Redazione Clinica Psiche

Tristezza, lutto e depressione: come distinguerli

Non ogni stato di tristezza va inteso come patologico. Gli affetti depressivi possono essere una reazione naturale e fisiologica a eventi di perdita, rottura o delusione. In questi casi, la tristezza conserva un legame con l’evento che l’ha originata, è condivisibile, narrabile e soggetta a trasformazione nel tempo. La depressione e la melanconia, invece, configurano quadri clinici più complessi, in cui la sofferenza appare svincolata da un oggetto definito e dalla possibilità di simbolizzazione. Come spiegava Freud in “Lutto e melanconia” (1917), la differenza principale tra il lutto e la melanconia è che nel lutto sappiamo bene cosa abbiamo perso e il dolore si attenua con il tempo. Nella melanconia, invece, non è chiaro cosa sia andato perduto: la persona smette inconsciamente di amare l’altro e rivolge contro di sé l’energia emotiva, portando a un crollo dell’autostima. In altre parole, non è solo il mondo esterno a svuotarsi, ma è il senso di sé che viene ferito.

La depressione come esperienza di svuotamento psichico

Dal punto di vista clinico, la depressione può manifestarsi come un’esperienza di vuoto emotivo, perdita di desiderio, anedonia e compromissione della funzione simbolica. I pazienti spesso riferiscono un’incapacità a rappresentare ciò che provano, con vissuti che si esprimono più come mancanza (di senso, motivazione, legame) che come dolore riconoscibile. Il tempo soggettivo si appiattisce, le giornate perdono colore, e si osserva un progressivo ritiro dalla realtà relazionale. È frequente una difficoltà marcata nel narrare la propria sofferenza, nel formularla in pensieri o parole condivisibili. In tal senso, la depressione si configura come un disturbo della simbolizzazione e del desiderio. Victor Hugo, nella “Lettera a un amico”, scriveva: “Il dolore è come una nube: può coprire il cielo intero o lasciarne trasparire un lembo”. La melanconia, tuttavia, è una nube persistente che non si dirada, generando una forma di immobilità psichica.

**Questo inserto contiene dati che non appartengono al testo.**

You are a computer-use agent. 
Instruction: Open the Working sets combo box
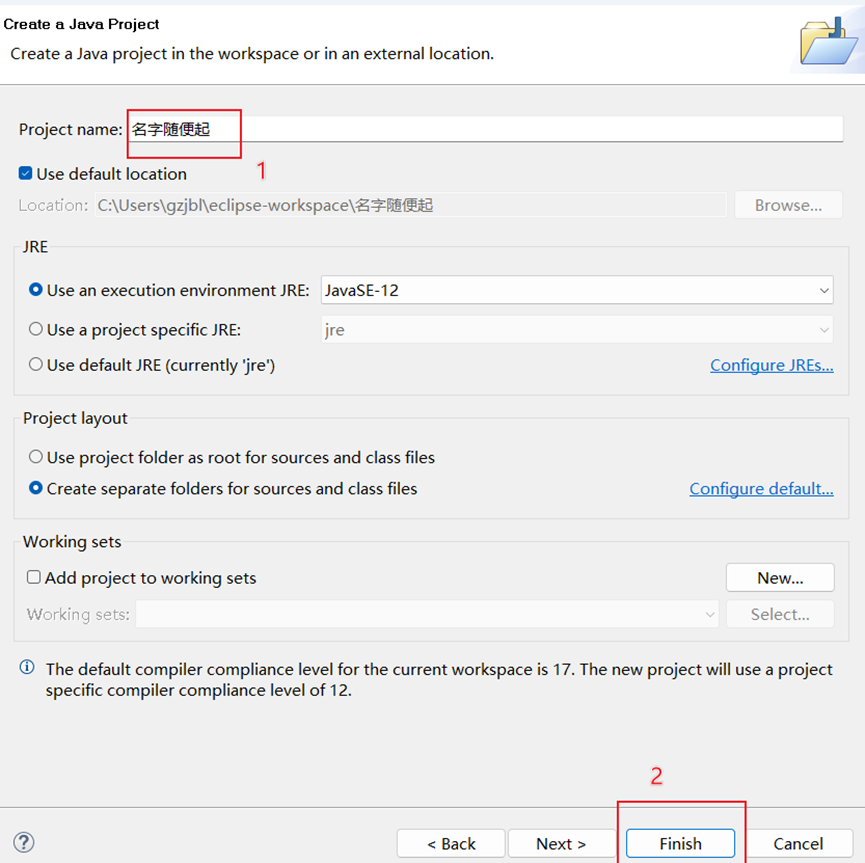pyautogui.click(x=427, y=614)
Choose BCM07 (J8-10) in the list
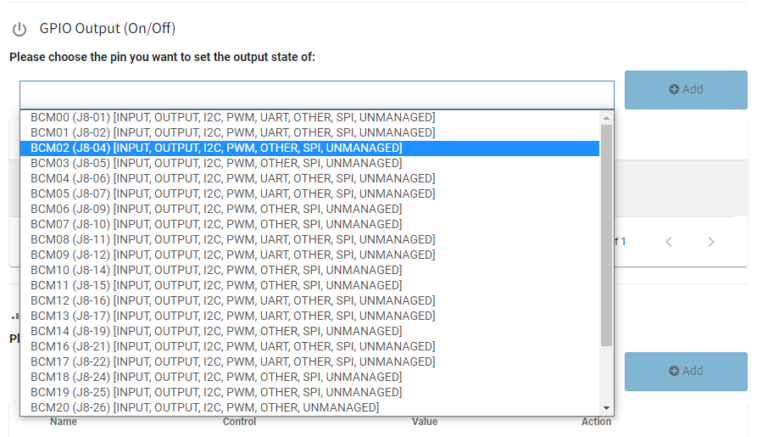 coord(216,224)
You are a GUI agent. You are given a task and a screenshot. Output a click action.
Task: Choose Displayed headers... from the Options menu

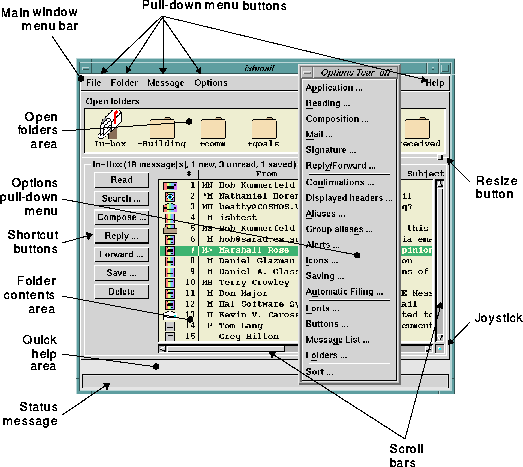(x=349, y=198)

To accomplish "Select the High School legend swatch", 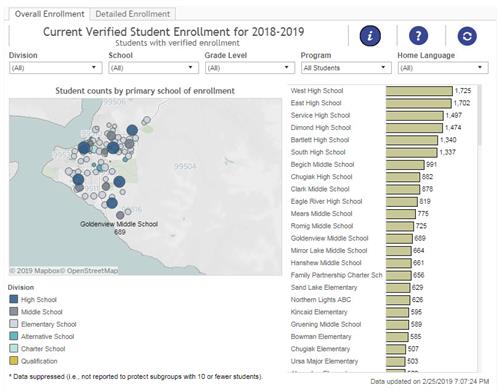I will pos(14,299).
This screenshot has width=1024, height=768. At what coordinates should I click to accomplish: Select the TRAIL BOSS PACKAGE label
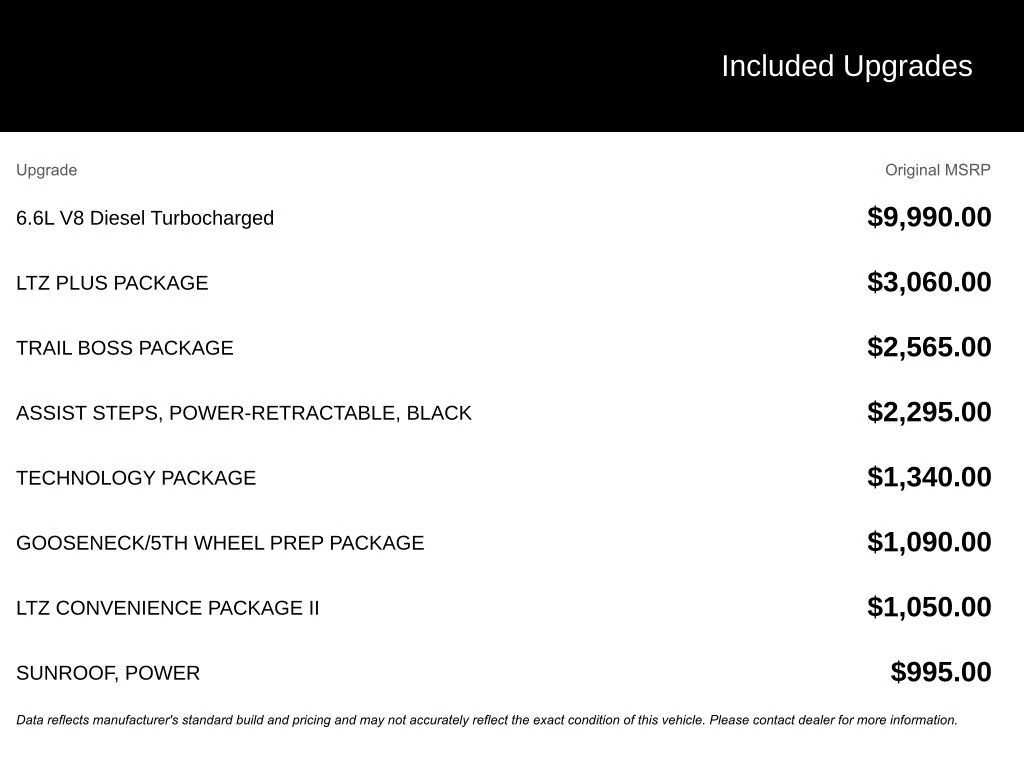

Approccio terapeutico: favorire la simbolizzazione

L’assetto psichico del soggetto, la sua capacità di tollerare la perdita e la qualità delle sue relazioni primarie rappresentano fattori importanti nel determinare la direzione che prenderà il dolore. Nel setting psicoterapeutico, l’obiettivo non è soltanto la remissione sintomatica, ma la creazione di uno spazio trasformativo in cui sia possibile elaborare ciò che non è ancora stato detto o rappresentato. La funzione simbolica della parola, il contenimento offerto dalla relazione terapeutica e la possibilità di riattivare processi di desiderio diventano centrali nel trattamento. La psicoterapia si propone come luogo in cui la sofferenza muta può lentamente trovare forma. Dare parola al vuoto non significa semplicemente spiegare, ma creare le condizioni per un contatto autentico con il proprio mondo interno. Attraverso questo processo, quando la voce sembra perdersi, la parola terapeutica può farsi spazio laddove il dolore non ha ancora forma, restituendo lentamente al soggetto la sua voce.

Bibliografia

Bion, W. R. (1962). Apprendere dall’esperienza. Armando Editore. Freud, S. (1917). Lutto e melanconia. In Opere complete, vol. VIII. Bollati Boringhieri. Green, A. (2002). Il discorso vivo. La teoria della clinica psicoanalitica. Raffaello Cortina Editore. Hugo, V. (1996). Lettere scelte. Garzanti. Recalcati, M. (2002). L’uomo senza inconscio. Figure della nuova clinica psicoanalitica. Raffaello Cortina Editore.